Return the best values found (raw parameter values).

search_data

Lazily construct and return the search results DataFrame.

Methods

eval_time

init_stats

iter_time

search

See also

SimulatedAnnealingOptimizer

Temperature-based acceptance probability.

RandomRestartHillClimbingOptimizer

Escapes local optima through periodic restarts.

HillClimbingOptimizer

Fixed step size without annealing schedule.

Notes

Unlike standard Simulated Annealing which uses temperature for acceptance probability, Random Annealing uses temperature to control the search radius:

\[\begin{split}\\epsilon_{\\text{eff}}(t) = \\epsilon \\cdot T_0 \\cdot r^t\end{split}\]

where \(T_0\) = start_temp and \(r\) = annealing_rate.

The algorithm always moves to the best neighbor found (greedy), but the neighborhood shrinks over time.

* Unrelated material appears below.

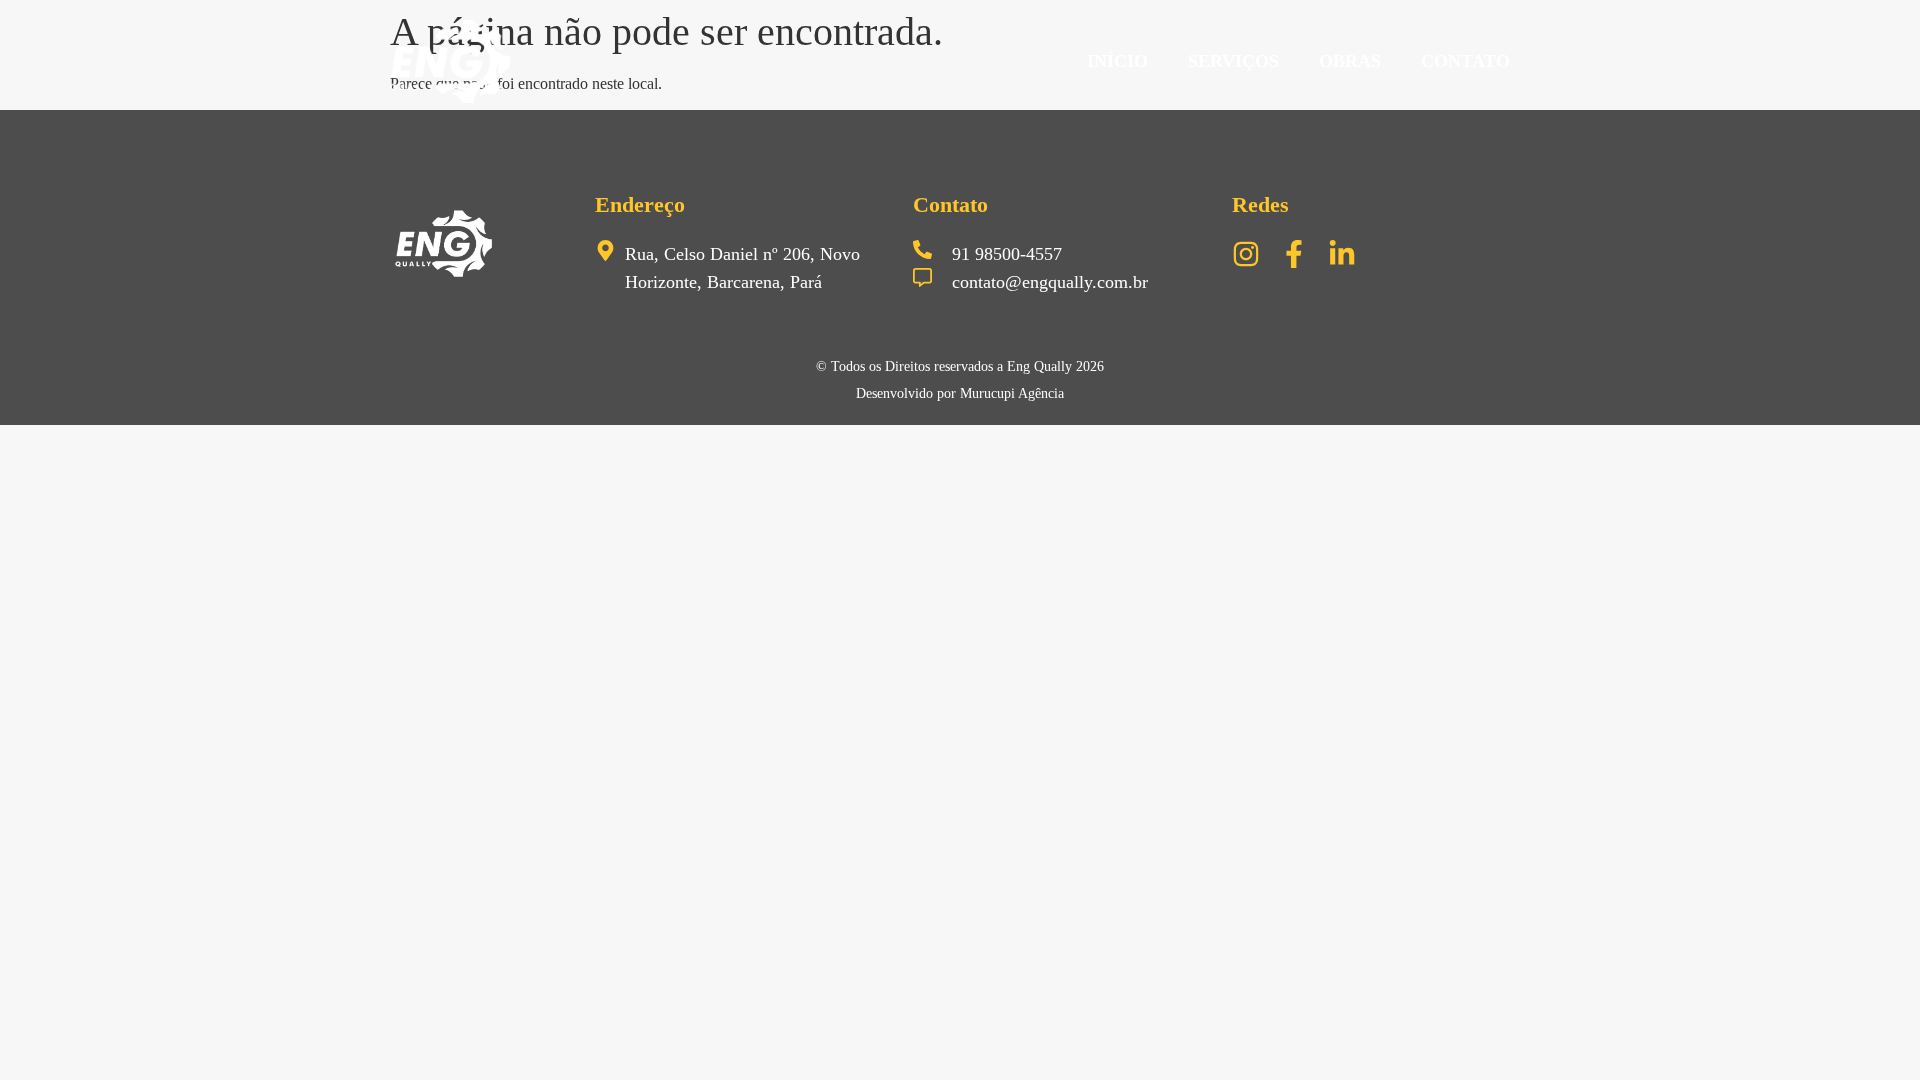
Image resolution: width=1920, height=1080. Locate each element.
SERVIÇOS (1233, 61)
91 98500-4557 (1007, 254)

Early iterations explore broadly across the search space; later iterations focus on fine-tuning in a small region around the current best.

For visual explanations and tuning guides, see the Random Annealing user guide.

Examples

>>> import numpy as np
>>> from gradient_free_optimizers import RandomAnnealingOptimizer
>>> def sphere(para):
...     return -(para["x"] ** 2 + para["y"] ** 2 + para["z"] ** 2)
>>> search_space = {
...     "x": np.linspace(-100, 100, 1000),
...     "y": np.linspace(-100, 100, 1000),
...     "z": np.linspace(-100, 100, 1000),
... }
>>> opt = RandomAnnealingOptimizer(search_space, start_temp=20, annealing_rate=0.99)
>>> opt.search(sphere, n_iter=500)
property best_para[source]

Return the best parameters found as a dictionary.

Uses the Converter to transform the best position into user-friendly parameter names and values.

Returns:
dict or None

Dictionary mapping parameter names to their best values, or None if no evaluation has been performed yet.

property best_value[source]

Return the best values found (raw parameter values).

Returns:
list or None

List of best values in parameter order, or None if no evaluation has been performed yet.

property search_data: pd.DataFrame[source]

Lazily construct and return the search results DataFrame.

The DataFrame is only built when this property is accessed, avoiding a large memory spike at the end of high-dimensional optimizations. The result is cached so subsequent accesses don’t rebuild it.